Rumah Tanpa Suara ibu

laura
Chapter #2

RUMAH TANPA SUARA

Aku meninggalkan dapur, menutup pintu dan mematikan lampu seperti biasa. Rumah kembali tenggelam dalam sunyi yang terlalu akrab. Aku berjalan ke kamar. Tatapanku langsung jatuh pada foto di dinding, foto masa kecilku bersama ibu. Senyum kami di sana terlihat begitu hidup, seolah waktu belum pernah mengambil apa pun dariku.

“Kira-kira ibu sedang apa ya di sana?” bisikku pelan.

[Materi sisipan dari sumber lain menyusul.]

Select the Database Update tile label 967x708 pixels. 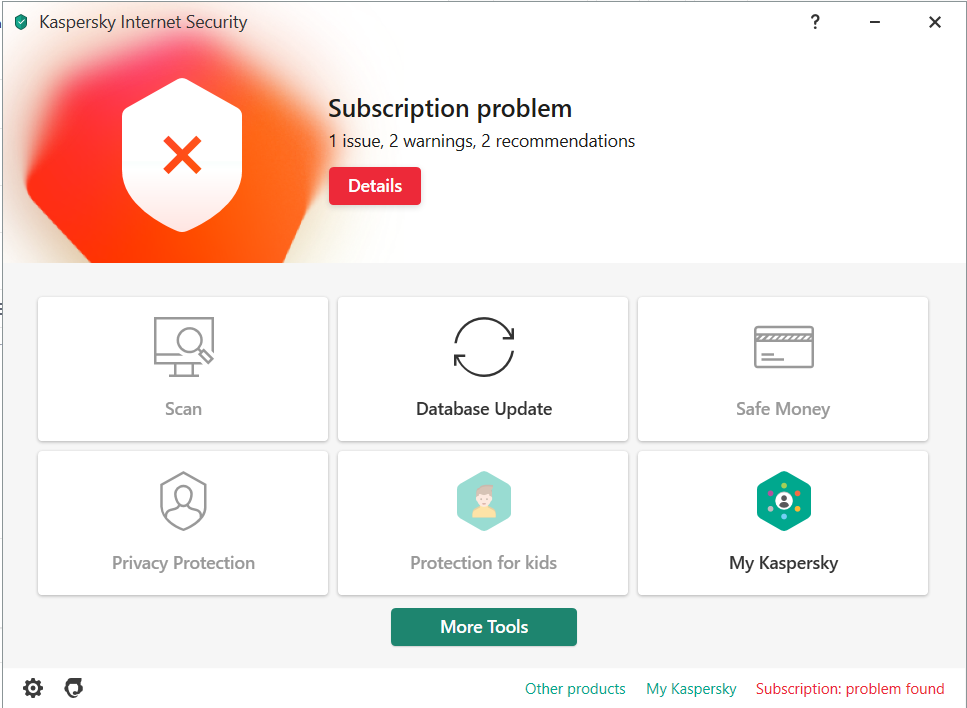pyautogui.click(x=484, y=409)
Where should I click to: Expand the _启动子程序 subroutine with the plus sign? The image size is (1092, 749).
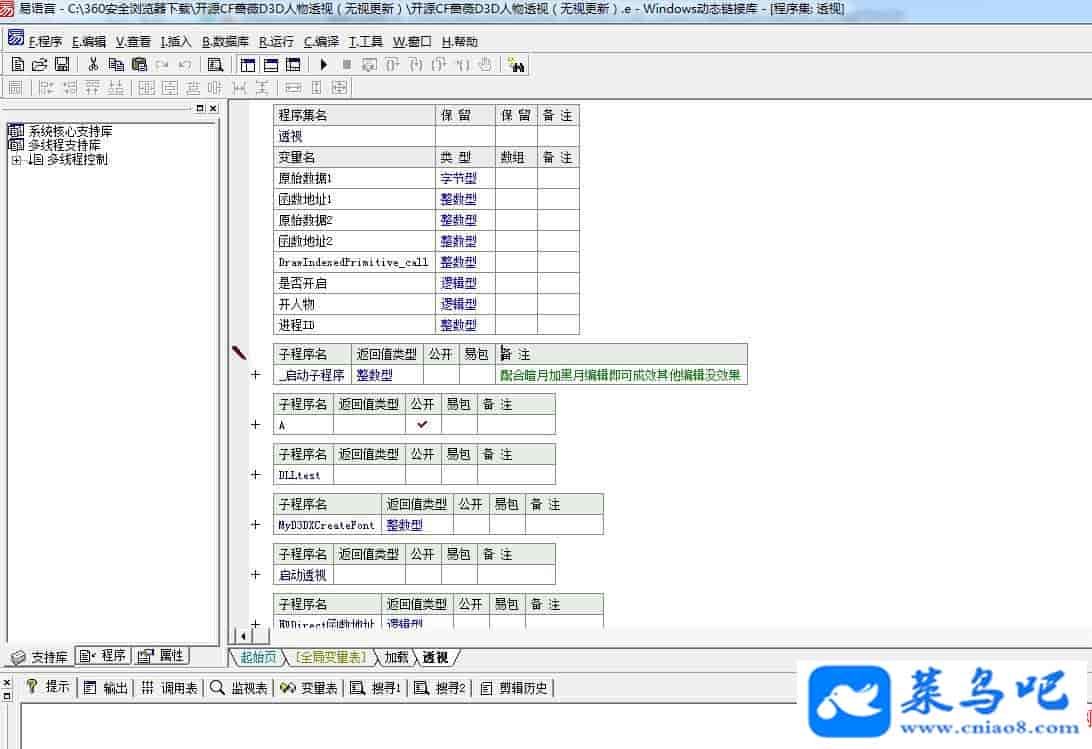pyautogui.click(x=255, y=375)
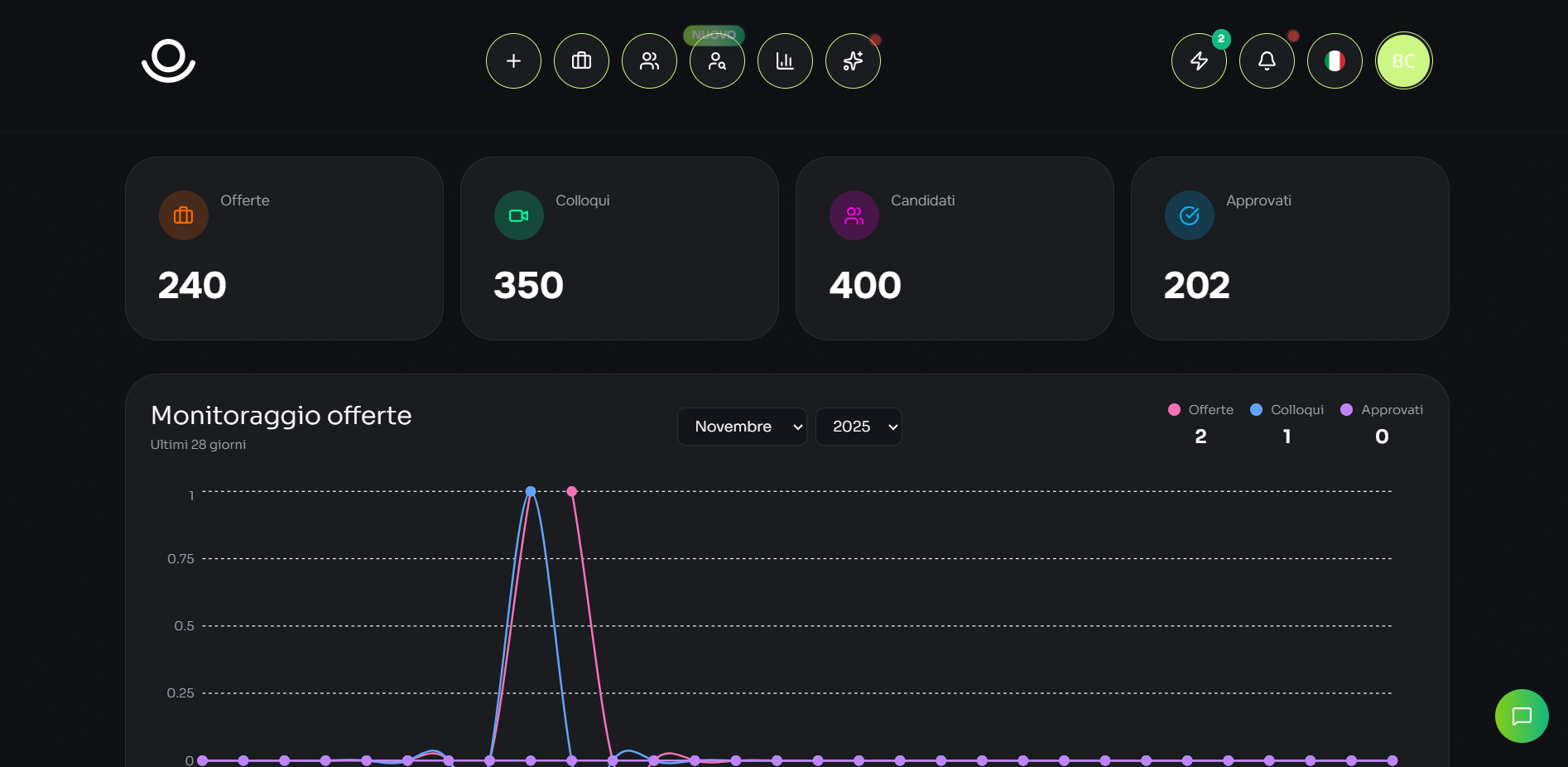
Task: Click the pink Offerte legend color dot
Action: click(x=1175, y=409)
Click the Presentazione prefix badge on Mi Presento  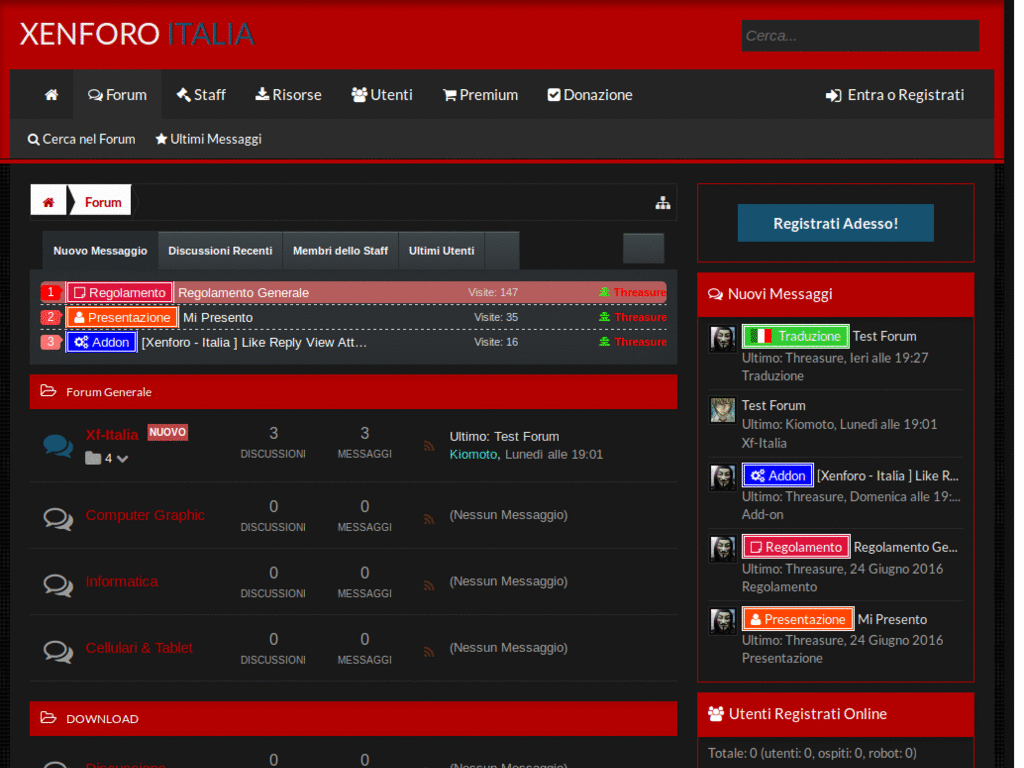pyautogui.click(x=122, y=317)
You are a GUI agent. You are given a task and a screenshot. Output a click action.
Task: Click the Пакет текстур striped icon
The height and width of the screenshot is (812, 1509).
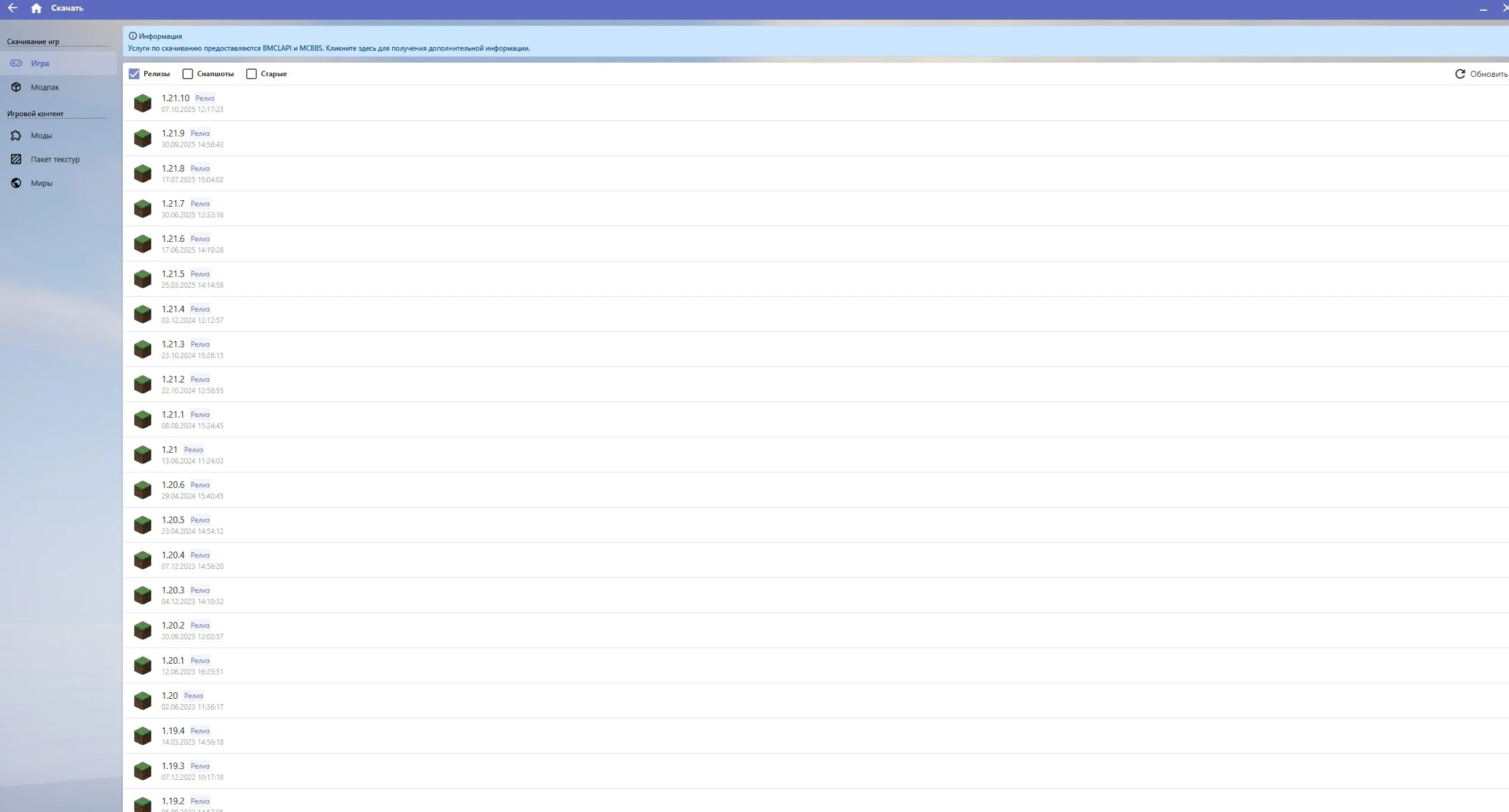(16, 159)

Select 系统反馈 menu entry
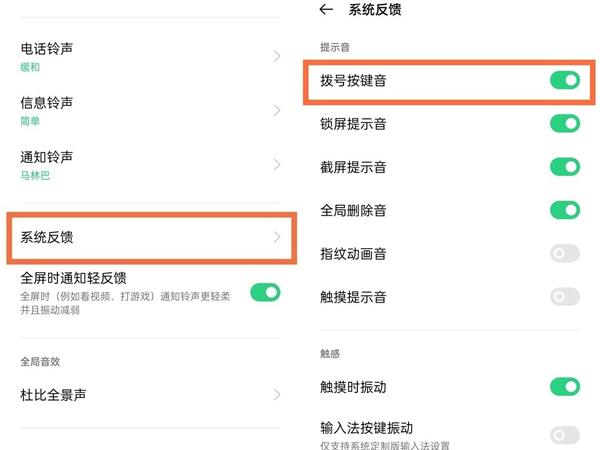[x=48, y=237]
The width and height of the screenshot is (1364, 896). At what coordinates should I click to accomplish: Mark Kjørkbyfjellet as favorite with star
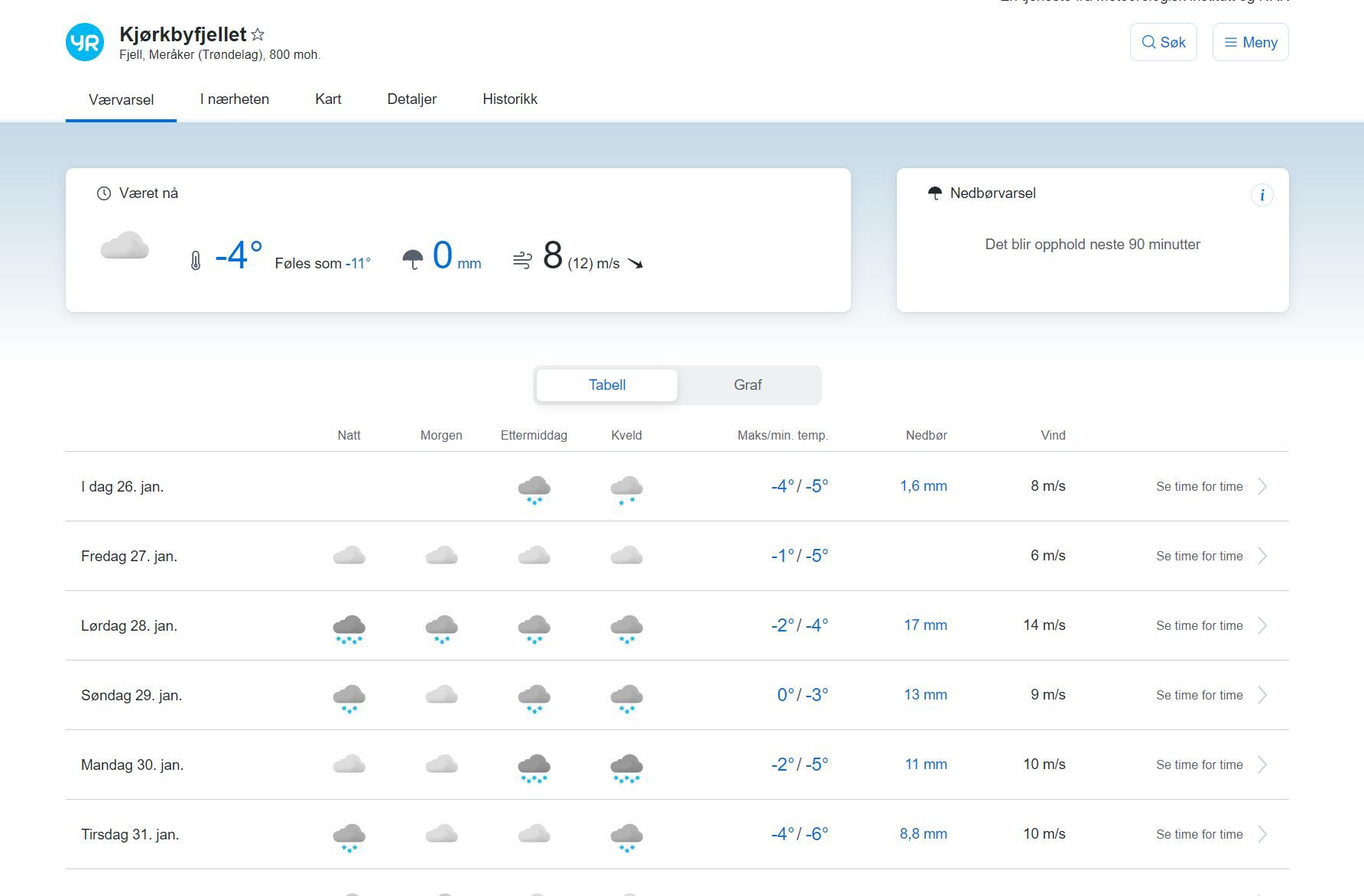(x=258, y=34)
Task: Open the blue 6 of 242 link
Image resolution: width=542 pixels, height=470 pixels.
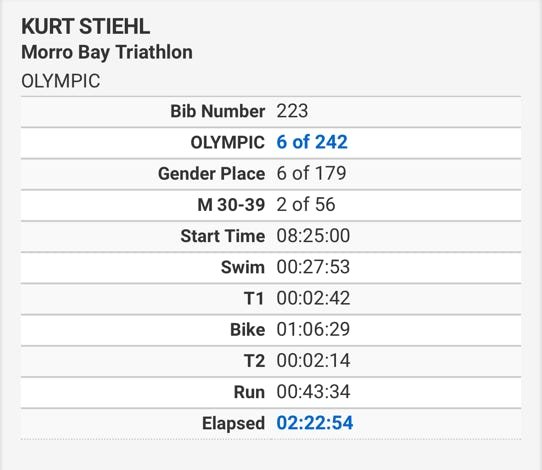Action: point(312,142)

Aku meraih ponsel, membuka galeri, dan menemukan satu foto ibu. Wajahnya yang hangat seketika membuat dadaku sesak. Aku mendekap ponsel itu erat, memejamkan mata, seolah bisa merasakan kehadirannya sekali lagi.

“Tuhan... tolong sampaikan pada ibu, aku rindu.”

Doa itu nyaris tak bersuara. Namun cukup untuk membuat air mataku jaatuh perlahan. Malam semakin larut, dan dalam pelukan rindu yang tak pernah benar-benar hilang, aku akhirnya terlelap.

~

Aku melihat ibu duduk di kursinya seperti biasa. Posisi yang begitu familiar, seolah waktu tak pernah bergerak sejak terakhir kali ia ada.

Ia menatapku... lalu tersenyum.

Bukan senyum hangat yang dulu selalu menenangkanku. Melainkan senyum tipis, dingin–seolah meremehkan.

“Kamu pikir mudah, Kak?” ucapnya singkat.

Aku membeku.

Tenggorokkanku terasa kering, seperti ditelan sunyi. Pita suaraku seolah menghilang, tak mampu mengeluarkan satu kata pun... padahal begitu banyak yang ingin kusampaikan.

Aku ingin bilang–hidupku tidak lagi sama. Aku ingin bilang–sejak ibu pergi, semua berubah... bukan perlahan, tapi seperti diputar seribu dejarat tanpa arah. Aku ingin bilang–aku lelah.

Tapi tak satu pun kata berhasil keluar. Aku hanya berdiri di sana, menatapnya, dengan dada yang penuh... namun kosong pada saat yang sama.

Aku melangkah mendekat padanya. Pelan.. ragu.. tapi rindu itu mendorongku lebih jauh.

Cukup dekat.

Tanpa berkata apa-apa, aku menaruh kepalaku di pangkuannya–seperti dulu. Seperti setiap kali aku sedih, lelah, dan merasa belum pernah cukup menjadi apa pun.

Tempat bersandar terbaikku... selalu pangkuan ibu. Sebuah elusan hangat mendarat di kepalaku. Lembut. Pelan. Nyata.

Dan seketika, aku merasakan hangat yang selama ini hilang dariku.

“Aku harap ini agak lama...”

Air mataku mengalir tanpa bisa kutahan. Untuk pertama kalinya setelah sekian lama, aku merasa pulang. Namun–

Tepat saat hangat itu mulai terasa utuh, semuanya menghilang. Aku terbangun.

Gelap. Seunyi. Dingin.

Aku meraih ponsel dan melihat waktu–pukul dua dini hari.